下圖還有一個資訊點,在最後一個視窗的時候,只有橙色流中有資料,綠色流中並沒有資料,那麼這個視窗的計算不會被觸發。
sliding Join 測試
/**
* sliding Join 測試
*
* @param source20
* @param source30
* @return
*/
public DataStream<Tuple3<String, Long, Double>> slidingJoin(DataStream<Tuple3<String, Long, Double>> source20, DataStream<Tuple3<String, Long, Double>> source30) {
DataStream<Tuple3<String, Long, Double>> joinedStream = source20.join(source30)

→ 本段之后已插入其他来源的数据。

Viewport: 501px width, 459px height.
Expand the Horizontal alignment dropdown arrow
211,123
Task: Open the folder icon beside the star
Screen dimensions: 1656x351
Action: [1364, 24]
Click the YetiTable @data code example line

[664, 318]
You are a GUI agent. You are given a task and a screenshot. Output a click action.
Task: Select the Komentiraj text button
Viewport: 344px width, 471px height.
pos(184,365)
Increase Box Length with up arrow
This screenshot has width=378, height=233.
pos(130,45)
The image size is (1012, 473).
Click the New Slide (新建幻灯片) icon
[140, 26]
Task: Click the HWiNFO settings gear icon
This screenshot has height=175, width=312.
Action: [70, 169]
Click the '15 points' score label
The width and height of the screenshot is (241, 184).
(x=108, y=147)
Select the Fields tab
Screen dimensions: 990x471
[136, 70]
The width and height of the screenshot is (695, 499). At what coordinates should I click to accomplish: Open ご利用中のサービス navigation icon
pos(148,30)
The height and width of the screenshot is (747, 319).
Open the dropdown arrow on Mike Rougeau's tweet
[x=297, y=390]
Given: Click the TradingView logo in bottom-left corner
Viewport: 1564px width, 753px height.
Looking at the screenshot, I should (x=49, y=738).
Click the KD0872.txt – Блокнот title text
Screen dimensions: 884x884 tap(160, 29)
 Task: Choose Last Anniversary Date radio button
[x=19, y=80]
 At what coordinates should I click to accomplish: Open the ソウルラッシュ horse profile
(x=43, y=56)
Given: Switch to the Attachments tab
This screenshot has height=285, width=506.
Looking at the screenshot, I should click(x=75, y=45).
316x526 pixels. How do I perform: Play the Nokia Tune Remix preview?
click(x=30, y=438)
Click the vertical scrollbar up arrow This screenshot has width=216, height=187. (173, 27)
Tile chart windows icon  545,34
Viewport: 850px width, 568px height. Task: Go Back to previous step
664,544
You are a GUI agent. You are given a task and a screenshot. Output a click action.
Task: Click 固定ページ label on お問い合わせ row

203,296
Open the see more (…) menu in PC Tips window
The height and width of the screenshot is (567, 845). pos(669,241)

.where(e -> e._1().split("-")[1])//左流要join的欄位
.equalTo(e -> e._1().split("-")[1])//右側流要join的欄位
.window(SlidingEventTimeWindows.of(Time.milliseconds(50), Time.milliseconds(30)))//指定視窗型別和視窗大小
.apply(new JoinFunction<Tuple3<String, Long, Double>, Tuple3<String, Long, Double>, Tuple3<String, Long, Double>>() {
@Override
public Tuple3<String, Long, Double> join(Tuple3<String, Long, Double> left, Tuple3<String, Long, Double> right) throws Exception {
return left._3() > right._3() ? left : right;
}
});
return joinedStream;
}
sliding join示意圖:
interval join有一個需要注意的特點:有些事件可能在一個滑動視窗中沒有被join但是在另外一個滑動視窗中去唄join了。比如上圖橙色2號事件,在藍色視窗中沒有與綠色流join,但是在後面的綠色視窗中卻與綠色3號join了。
Session Window Join測試
這種方式用到的場景好像不太多,如果哪天我用到了會在這裡補上筆記的。
import org.apache.flink.api.java.functions.KeySelector;
import org.apache.flink.streaming.api.windowing.assigners.EventTimeSessionWindows;
import org.apache.flink.streaming.api.windowing.time.Time;
...
DataStream<Integer> orangeStream = ...
DataStream<Integer> greenStream = ...
orangeStream.join(greenStream)
.where(<KeySelector>)
.equalTo(<KeySelector>)
//指定Gap大小
.window(EventTimeSessionWindows.withGap(Time.milliseconds(1)))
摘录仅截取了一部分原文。